Introdução
O primeiro caso de duplicação intestinal foi descrito por Calder em 1733, mas só em 1941 é que Ladd e Gross definiram esta patologia como se tratando de “estruturas ocas, esféricas ou alongadas, com parede de músculo liso, revestidas por mucosa, intimamente ligadas a alguma porção do tubo digestivo.”1
A incidência desta patologia é de 1:5000 nados-vivos, sendo mais frequente no sexo masculino. Geralmente são lesões únicas, podendo haver lesões síncronas em 10%-20% dos casos. São diagnosticadas antes dos 2 anos em 80% dos doentes.2-4
A localização mais comum é o ílion (30%) e válvula ileocecal (30%), seguidos do jejuno (8%), cólon (6%-7%) e reto (5%). A duplicação pode ser de 3 tipos, segundo McPherson: tipo I, quistos simples; tipo II, diverticular; tipo III, tubulares. O seu diagnóstico baseia-se nos critérios de Rowling: 1 - duplicação da parede em continuidade com a do órgão duplicado; 2 - quisto coberto por
parede muscular lisa; 3 - presença de mucosa do trato digestivo, podendo existir por vezes mucosa heterotópica.5,6
Têm surgido várias propostas para tentar explicar a origem desta patologia, nomeadamente a teoria de Bremer (1944) que sugere ser secundária a erros de recanalização do tubo digestivo durante a fase embrionária.7
As duplicações completas são raras. As formas quísticas, mais frequentes, geralmente não comunicam com o lúmen; as tubulares podem ter uma ou mais comunicações.
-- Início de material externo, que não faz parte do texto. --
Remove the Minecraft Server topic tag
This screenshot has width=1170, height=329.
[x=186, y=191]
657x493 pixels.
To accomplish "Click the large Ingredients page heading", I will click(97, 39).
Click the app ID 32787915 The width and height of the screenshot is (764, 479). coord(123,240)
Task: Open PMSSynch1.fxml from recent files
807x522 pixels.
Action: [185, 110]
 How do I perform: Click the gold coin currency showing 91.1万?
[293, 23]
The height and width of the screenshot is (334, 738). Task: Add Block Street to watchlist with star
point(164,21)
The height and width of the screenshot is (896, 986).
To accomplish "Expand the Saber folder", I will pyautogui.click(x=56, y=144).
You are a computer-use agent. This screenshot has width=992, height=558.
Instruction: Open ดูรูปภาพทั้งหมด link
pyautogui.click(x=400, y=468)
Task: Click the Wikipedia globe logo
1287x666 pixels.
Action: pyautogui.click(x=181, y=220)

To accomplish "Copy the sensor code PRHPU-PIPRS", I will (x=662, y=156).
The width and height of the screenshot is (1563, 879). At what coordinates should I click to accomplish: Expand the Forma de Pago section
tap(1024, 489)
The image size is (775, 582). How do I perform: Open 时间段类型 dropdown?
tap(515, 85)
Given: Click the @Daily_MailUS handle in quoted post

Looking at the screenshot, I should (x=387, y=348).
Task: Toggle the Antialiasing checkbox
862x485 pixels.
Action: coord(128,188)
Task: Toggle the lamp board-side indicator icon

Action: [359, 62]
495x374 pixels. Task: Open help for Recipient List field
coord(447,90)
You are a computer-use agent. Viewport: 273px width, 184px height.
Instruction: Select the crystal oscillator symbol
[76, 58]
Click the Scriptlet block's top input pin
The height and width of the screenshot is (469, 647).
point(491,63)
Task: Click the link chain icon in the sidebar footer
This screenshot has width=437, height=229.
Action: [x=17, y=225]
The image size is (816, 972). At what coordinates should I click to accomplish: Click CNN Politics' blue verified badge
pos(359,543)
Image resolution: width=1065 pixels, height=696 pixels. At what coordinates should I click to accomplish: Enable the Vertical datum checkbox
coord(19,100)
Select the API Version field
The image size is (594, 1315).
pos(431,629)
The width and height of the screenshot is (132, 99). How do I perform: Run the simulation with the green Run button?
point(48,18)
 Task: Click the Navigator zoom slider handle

As duplicações do trato digestivo são em 13% dos casos de origem colorretal e devem ser abordadas cirurgicamente quando encontradas para evitar futuras complicações.8
O quadro sintomático pode apresentar-se por obstipação, perfuração, hemorragia digestiva ou oclusão intestinal. A estratégia cirúrgica requer uma ressecção conjunta da área duplicada até pelo menos 2 cm além da duplicação. A cirurgia pode ser dificultada por fibrose na área de duplicação, presença de neoplasias e alterações no suprimento sanguíneo.4,8
As duplicações tubulares do cólon com extensão abaixo da reflexão peritoneal podem estar associadas a malformações do aparelho genito-urinário.9
Caso clínico
Apresentamos o caso de uma doente de 60 anos de idade, com antecedentes pessoais conhecidos de hipertensão arterial e lúpus eritematoso sistémico.
A doente recorreu ao serviço de urgência por queixas de obstipação e dor abdominal com vários dias de evolução. Ao exame objetivo apresentava um abdómen distendido, doloroso à palpação nos quadrantes inferiores, com massa palpável no hipogastro. Ao toque retal apresentava a ampola colapsada por compressão extrínseca.
Foram pedidos vários exames complementares de diagnóstico realizados na urgência. O estudo analítico não apresentava alterações. O radiograma de abdómen mostrava alguns níveis hidroaéreos e ausência de ar na ampola retal. Realizou tomografia computorizada (TC) abdominopélvica que mostrava “(…) volumoso fecaloma retal, medindo 23x9 cm, condicionando oclusão intestinal e espessamento parietal do cólon. Útero atrófico, desviado para a direita (…), malformação renal com rim direito resultante da fusão dos dois rins, com evidência de 2 ureteres que têm implantação vesical separada e bilateral” (Fig.s 1,2 e 3).
Foi proposta para cirurgia urgente. No intraoperatório constatou-se a presença de duplicação do cólon sigmoide e reto que terminava em fundo cego no reto médio, preenchida por um volumoso fecaloma. A taneia coli duplicada estendia-se de forma contínua até ao cego, pelo que não era possível avaliar de forma segura a extensão proximal da duplicação (Fig. 4). Optou-se por realizar uma ressecção tipo Hartmann com secção distal ao nível do reto inferior e exteriorização de ambos os lúmenes em cano de espingarda (Fig. 5).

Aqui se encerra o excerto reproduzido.